▸ TASK REQUIREMENTS
Copy, from the data below, each line that has the word "computer".

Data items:

□ □ □ □

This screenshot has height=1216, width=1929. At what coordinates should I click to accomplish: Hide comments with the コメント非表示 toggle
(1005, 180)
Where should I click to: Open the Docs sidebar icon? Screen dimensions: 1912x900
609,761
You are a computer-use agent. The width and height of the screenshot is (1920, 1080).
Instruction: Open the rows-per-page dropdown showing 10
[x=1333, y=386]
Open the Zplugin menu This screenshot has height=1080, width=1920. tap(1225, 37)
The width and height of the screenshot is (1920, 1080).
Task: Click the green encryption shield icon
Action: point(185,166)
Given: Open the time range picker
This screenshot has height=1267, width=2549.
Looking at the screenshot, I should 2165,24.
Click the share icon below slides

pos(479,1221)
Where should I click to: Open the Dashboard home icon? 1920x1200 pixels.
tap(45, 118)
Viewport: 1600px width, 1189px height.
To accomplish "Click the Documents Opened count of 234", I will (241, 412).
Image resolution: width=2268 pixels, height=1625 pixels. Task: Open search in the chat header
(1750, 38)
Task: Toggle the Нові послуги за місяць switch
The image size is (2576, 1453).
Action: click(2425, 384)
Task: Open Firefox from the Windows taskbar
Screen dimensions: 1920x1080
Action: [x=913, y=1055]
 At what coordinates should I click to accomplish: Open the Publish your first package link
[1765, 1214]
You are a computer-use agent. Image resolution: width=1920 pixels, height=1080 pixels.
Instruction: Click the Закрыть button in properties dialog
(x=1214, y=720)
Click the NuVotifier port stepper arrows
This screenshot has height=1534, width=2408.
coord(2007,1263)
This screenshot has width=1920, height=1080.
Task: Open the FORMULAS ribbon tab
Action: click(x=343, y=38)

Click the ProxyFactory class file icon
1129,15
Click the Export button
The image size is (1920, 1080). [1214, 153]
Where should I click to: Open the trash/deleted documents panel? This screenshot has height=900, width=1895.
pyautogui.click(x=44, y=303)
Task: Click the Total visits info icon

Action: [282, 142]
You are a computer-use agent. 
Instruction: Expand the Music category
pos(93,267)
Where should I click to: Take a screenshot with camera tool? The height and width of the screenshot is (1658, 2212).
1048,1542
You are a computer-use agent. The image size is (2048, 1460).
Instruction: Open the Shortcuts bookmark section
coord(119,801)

□ □ □ □

▸ RESPONSE TO THIS EXERCISE
You are a computer-use agent. The width and height of the screenshot is (1920, 1080).
You are a computer-use agent. Image resolution: width=1920 pixels, height=1080 pixels.
You are a computer-use agent. 
You are a computer-use agent. The image size is (2048, 1460).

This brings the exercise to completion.